──────── Material provided

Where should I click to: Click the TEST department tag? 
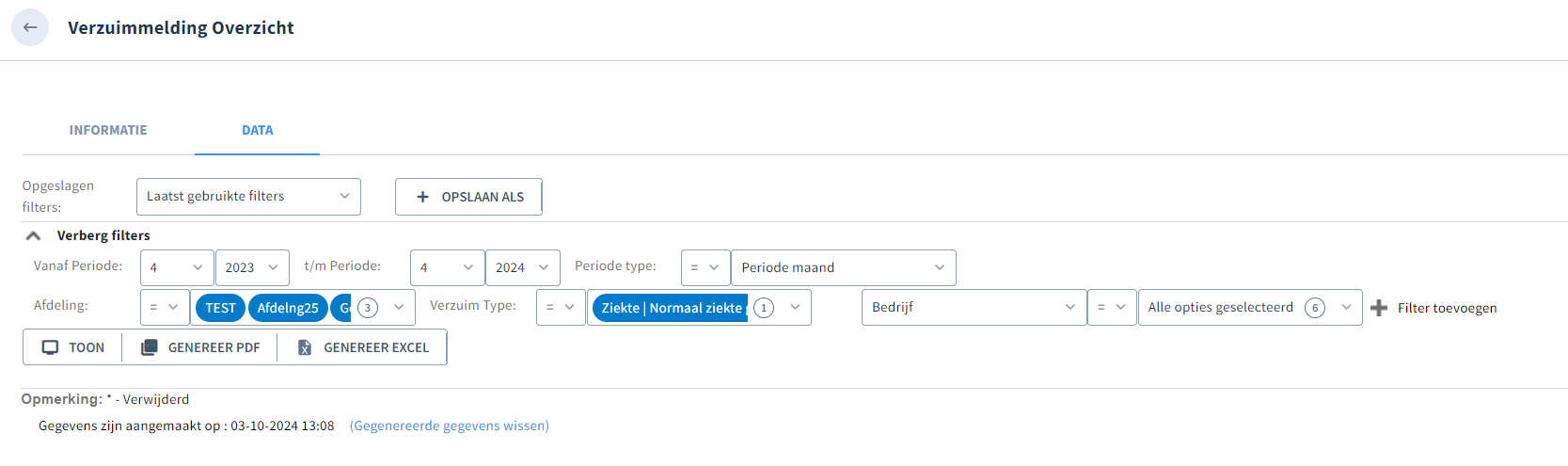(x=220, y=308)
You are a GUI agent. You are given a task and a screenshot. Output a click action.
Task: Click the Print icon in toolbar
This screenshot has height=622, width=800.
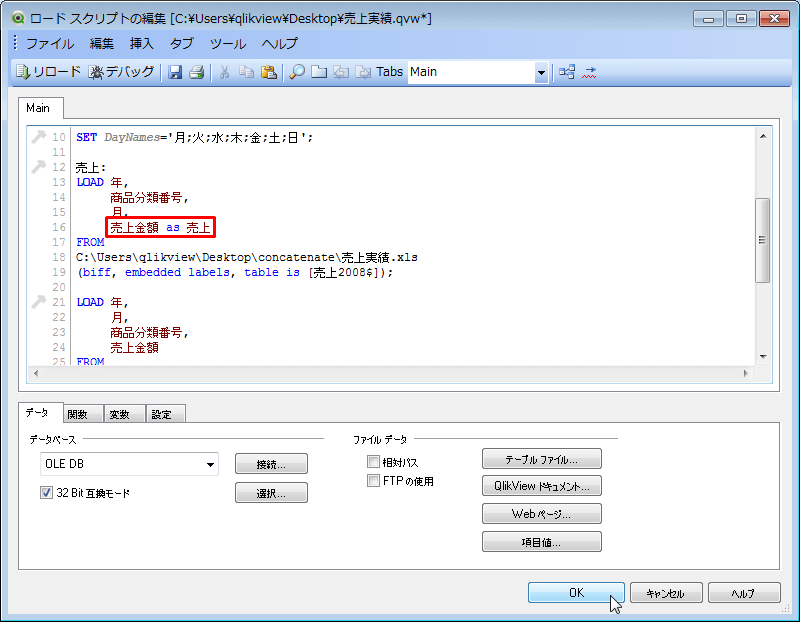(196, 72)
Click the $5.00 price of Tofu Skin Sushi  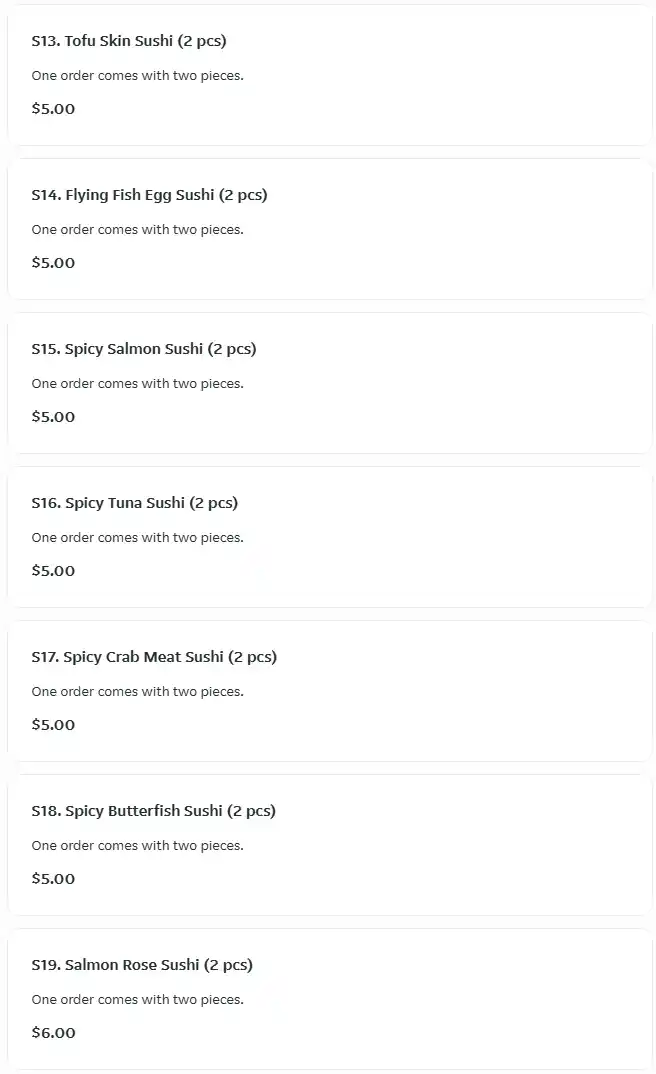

────────────────

How to complete this task - Could you write out the records exactly while omitting every picture?

Exercise result -
Where should I click to: Click the TEST department tag? 
(x=220, y=308)
You are a GUI agent. You are given a task and a screenshot. Output a click action.
Task: Click the Print icon in toolbar
This screenshot has height=622, width=800.
(196, 72)
Click the $5.00 price of Tofu Skin Sushi  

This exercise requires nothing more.